Pointing records for text and elements
#####

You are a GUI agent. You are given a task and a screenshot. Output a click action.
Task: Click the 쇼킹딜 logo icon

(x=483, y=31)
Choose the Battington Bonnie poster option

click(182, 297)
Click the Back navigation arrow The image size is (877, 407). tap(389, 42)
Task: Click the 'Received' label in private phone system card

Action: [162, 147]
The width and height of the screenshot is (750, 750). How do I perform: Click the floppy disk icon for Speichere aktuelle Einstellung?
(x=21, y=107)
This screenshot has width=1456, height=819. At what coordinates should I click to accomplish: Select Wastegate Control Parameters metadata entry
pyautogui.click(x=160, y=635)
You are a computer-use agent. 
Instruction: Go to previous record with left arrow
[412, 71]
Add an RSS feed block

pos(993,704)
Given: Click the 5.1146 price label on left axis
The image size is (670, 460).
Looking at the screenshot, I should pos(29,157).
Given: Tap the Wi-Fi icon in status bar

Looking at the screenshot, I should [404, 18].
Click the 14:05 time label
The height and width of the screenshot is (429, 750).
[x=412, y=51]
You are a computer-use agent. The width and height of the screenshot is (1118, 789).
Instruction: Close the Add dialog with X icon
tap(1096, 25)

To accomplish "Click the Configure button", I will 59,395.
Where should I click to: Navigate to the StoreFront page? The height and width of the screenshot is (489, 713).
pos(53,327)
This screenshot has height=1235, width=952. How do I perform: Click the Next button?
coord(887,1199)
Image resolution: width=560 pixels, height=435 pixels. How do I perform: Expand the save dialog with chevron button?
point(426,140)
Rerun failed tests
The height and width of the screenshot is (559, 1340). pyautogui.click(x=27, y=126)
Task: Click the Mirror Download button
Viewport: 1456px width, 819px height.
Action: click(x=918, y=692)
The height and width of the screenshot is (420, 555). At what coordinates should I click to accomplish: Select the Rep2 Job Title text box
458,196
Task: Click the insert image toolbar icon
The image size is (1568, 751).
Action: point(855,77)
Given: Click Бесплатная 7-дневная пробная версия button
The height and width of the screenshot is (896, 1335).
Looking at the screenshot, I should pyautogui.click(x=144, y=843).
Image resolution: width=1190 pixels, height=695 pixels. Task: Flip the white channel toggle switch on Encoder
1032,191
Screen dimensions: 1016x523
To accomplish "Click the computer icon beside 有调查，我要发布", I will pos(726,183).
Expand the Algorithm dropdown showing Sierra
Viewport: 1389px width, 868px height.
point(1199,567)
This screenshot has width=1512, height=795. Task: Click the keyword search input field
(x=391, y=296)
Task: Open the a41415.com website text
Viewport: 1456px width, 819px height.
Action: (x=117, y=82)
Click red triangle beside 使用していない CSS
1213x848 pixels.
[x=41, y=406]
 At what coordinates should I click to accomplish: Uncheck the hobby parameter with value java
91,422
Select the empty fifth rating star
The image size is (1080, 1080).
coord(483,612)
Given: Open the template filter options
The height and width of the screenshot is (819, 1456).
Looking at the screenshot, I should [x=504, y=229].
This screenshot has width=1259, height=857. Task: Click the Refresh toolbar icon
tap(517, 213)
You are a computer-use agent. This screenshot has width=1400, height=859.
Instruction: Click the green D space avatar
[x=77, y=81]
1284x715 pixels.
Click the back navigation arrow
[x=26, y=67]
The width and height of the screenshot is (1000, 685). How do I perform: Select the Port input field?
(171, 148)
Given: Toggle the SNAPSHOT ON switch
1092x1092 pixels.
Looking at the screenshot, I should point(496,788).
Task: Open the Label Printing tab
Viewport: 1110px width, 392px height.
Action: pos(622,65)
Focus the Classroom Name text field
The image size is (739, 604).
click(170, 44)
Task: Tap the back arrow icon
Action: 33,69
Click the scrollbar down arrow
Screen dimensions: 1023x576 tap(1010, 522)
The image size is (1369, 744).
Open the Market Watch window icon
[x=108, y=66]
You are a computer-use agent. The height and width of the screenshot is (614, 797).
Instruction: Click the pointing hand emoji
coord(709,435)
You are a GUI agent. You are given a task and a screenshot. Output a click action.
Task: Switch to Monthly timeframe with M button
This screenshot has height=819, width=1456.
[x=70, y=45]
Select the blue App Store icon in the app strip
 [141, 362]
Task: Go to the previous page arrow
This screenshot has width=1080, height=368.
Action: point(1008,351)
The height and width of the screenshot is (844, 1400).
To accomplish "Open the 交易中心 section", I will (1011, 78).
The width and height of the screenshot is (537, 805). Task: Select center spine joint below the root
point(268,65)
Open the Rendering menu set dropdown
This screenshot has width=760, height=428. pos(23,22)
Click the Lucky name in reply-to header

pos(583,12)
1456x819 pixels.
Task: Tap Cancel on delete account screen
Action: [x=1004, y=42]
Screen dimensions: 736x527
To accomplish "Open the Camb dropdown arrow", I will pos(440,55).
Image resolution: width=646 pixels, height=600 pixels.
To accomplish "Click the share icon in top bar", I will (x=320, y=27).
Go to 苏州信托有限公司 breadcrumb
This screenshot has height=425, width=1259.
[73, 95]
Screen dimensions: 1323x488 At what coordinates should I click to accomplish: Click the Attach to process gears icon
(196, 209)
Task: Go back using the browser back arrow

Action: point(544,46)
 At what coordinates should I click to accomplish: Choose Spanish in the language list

#####

**AIM**
Write out the lines of the records exactly, from the line holding "Screen dimensions: 736x527" through the end of the records, with both ends included.

**COMPLETED TASK**
Screen dimensions: 736x527
To accomplish "Open the Camb dropdown arrow", I will pos(440,55).
Image resolution: width=646 pixels, height=600 pixels.
To accomplish "Click the share icon in top bar", I will (x=320, y=27).
Go to 苏州信托有限公司 breadcrumb
This screenshot has height=425, width=1259.
[73, 95]
Screen dimensions: 1323x488 At what coordinates should I click to accomplish: Click the Attach to process gears icon
(196, 209)
Task: Go back using the browser back arrow

Action: point(544,46)
 At what coordinates should I click to accomplish: Choose Spanish in the language list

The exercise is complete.